Esame obiettivo                                                                                                                                                          Più concreto è invece “Lanier” , un lavoro del team del Prof. Diaspro. Una squadra che guidata dall’ingegnere ha realizzato un super microscopio da un milione di euro. La particolarità di questo strumento è la possibilità, grazie a un fascio di luce a infrarossi ed una maestosa capacità di risoluzione, di arrivare a ingrandire fino al livello molecolare, così da avere innumerevoli informazioni sulle cellule del paziente senza dover asportare quest’ultime , quindi senza usare alcun bisturi.

Chirurgia                                                                                                                                                                     Centro Interdipartimentale di Ricerca “E.Piaggio” dell’ Università di Pisa. L’idea è quella di utilizzare dei dispositivi, indossati come mollette sulla punta delle dita, sviluppati dopo numerosi tentativi di testare il ritorno della sensazione tattile in teleoperazione, quindi questi sensori sono in grado di restituire una misura delle forze che vengono applicate quando vengono ad essere manipolati gli oggetti. Questo significa che il chirurgo potrà controllare un braccio meccanico a distanza riuscendo così ad avere la sensazione di toccare il paziente anche a chilometri dalla sua postazione.

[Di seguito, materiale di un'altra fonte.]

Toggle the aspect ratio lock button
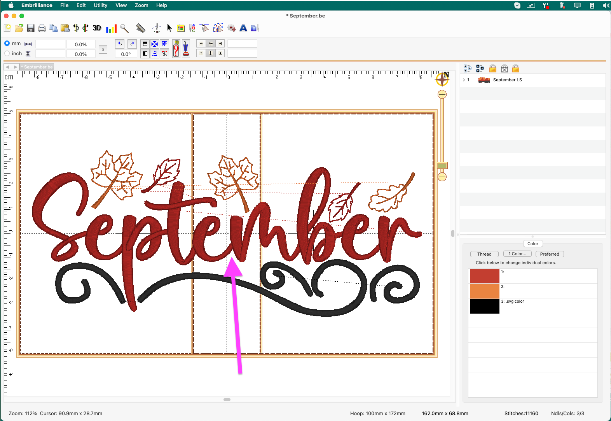tap(103, 49)
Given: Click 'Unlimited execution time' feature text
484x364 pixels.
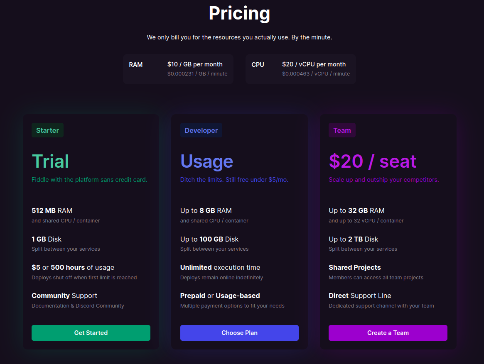Looking at the screenshot, I should pyautogui.click(x=220, y=267).
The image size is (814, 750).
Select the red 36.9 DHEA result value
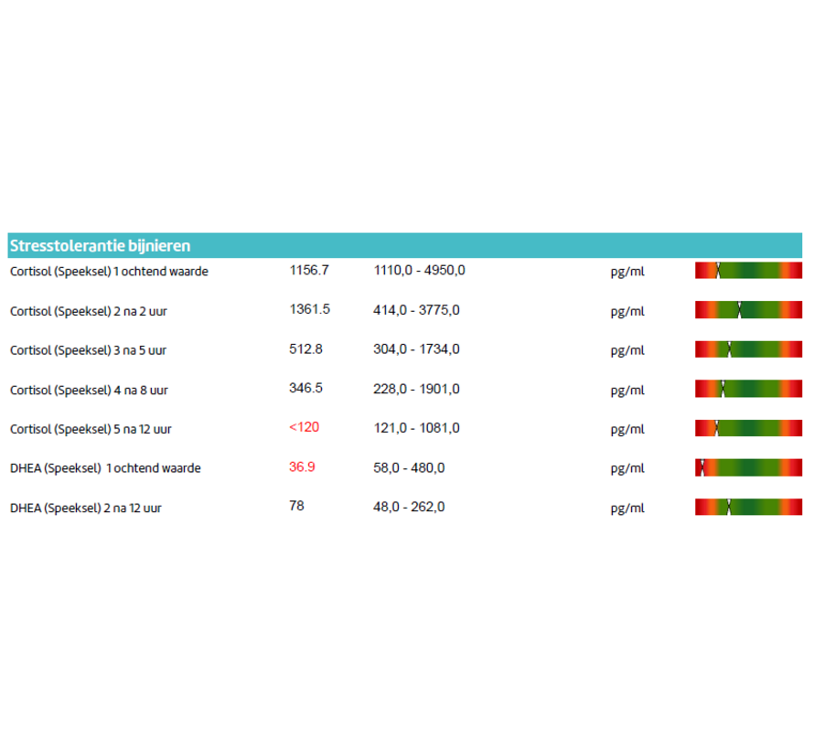click(302, 466)
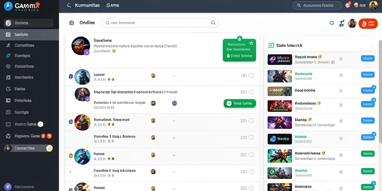382x191 pixels.
Task: Toggle the small square icon beside first right-panel game
Action: [x=341, y=59]
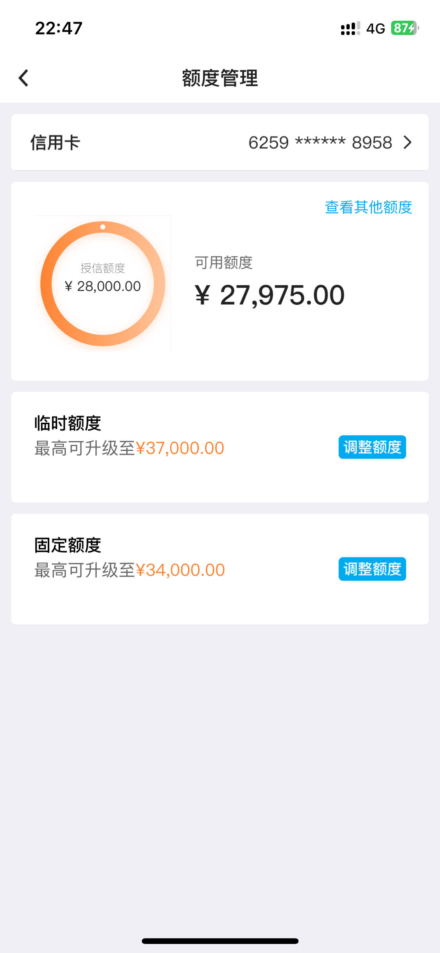Tap the white dot on the ring
This screenshot has width=440, height=953.
coord(103,227)
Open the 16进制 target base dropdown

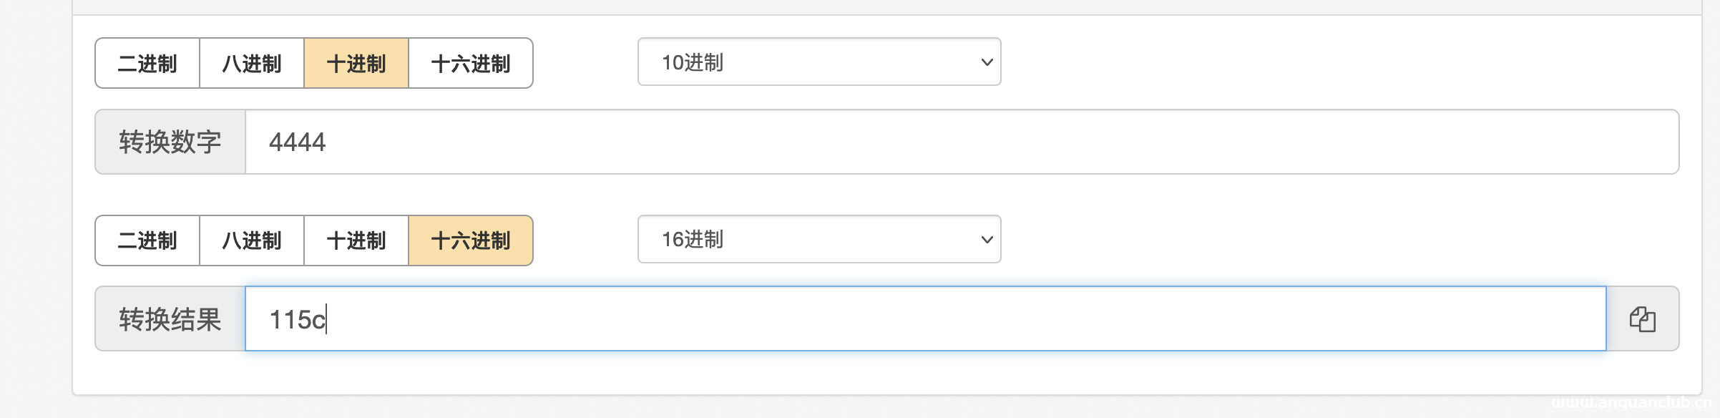tap(819, 239)
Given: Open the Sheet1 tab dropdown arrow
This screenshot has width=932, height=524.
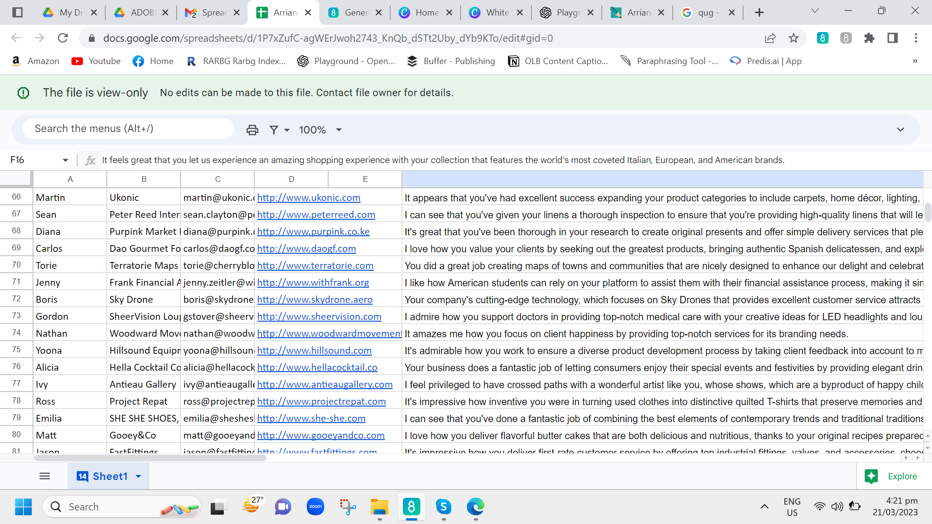Looking at the screenshot, I should coord(138,476).
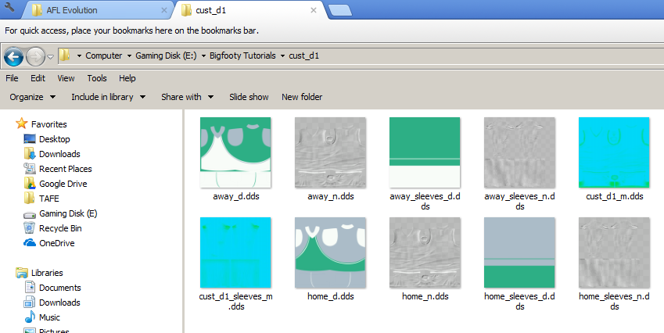Expand the Share with dropdown
This screenshot has height=333, width=664.
(188, 97)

Per non parlare dei chip sottocutanei mirati a sopperire autonomamente alle deficienze provocate dal diabete, dei misuratori di pressione incorporati nelle maniche delle camicie , degli analizzatori del respiro su smartphone, e chi più ne ha più ne metta.

Non è tutto oro ciò che luccica recita un vecchio detto. Svantaggi ne abbiamo , forse pochi, ma ci sono. Prima di tutto i costi: dall’ assemblaggio dei robot, alle attrezzature di supporto, alla manutenzione. Si scrive più costoso ma si legge meno accessibile. Lo vediamo anche ai giorni nostri, una tecnologia sempre più sofisticata comporta aumento delle spese, con conseguenze disastrose sulla qualità della sanità pubblica. Si allungano i tempi anestetici: ci si è sforzati di trovare tecniche che accorciassero essi, proprio per evitare inutili complicazioni al paziente. Infine, se all’interazione umana subentra l’asetticità della telematica, a rimetterci è l’educazione del chirurgo e del medico. Si perde il contatto con il paziente, la manualità ed il riconoscimento della consistenza di tessuti e organi. Avremo quindi medici e chirurghi inesperti, che senza il sussidio robotico non sapranno come rapportarsi al corpo umano. I grandi luminari della medicina sapevano riconoscere una patologia grazie solo ai 5 sensi ed ora vogliamo davvero che i medici non sappiano più avere a che fare con i loro pazienti?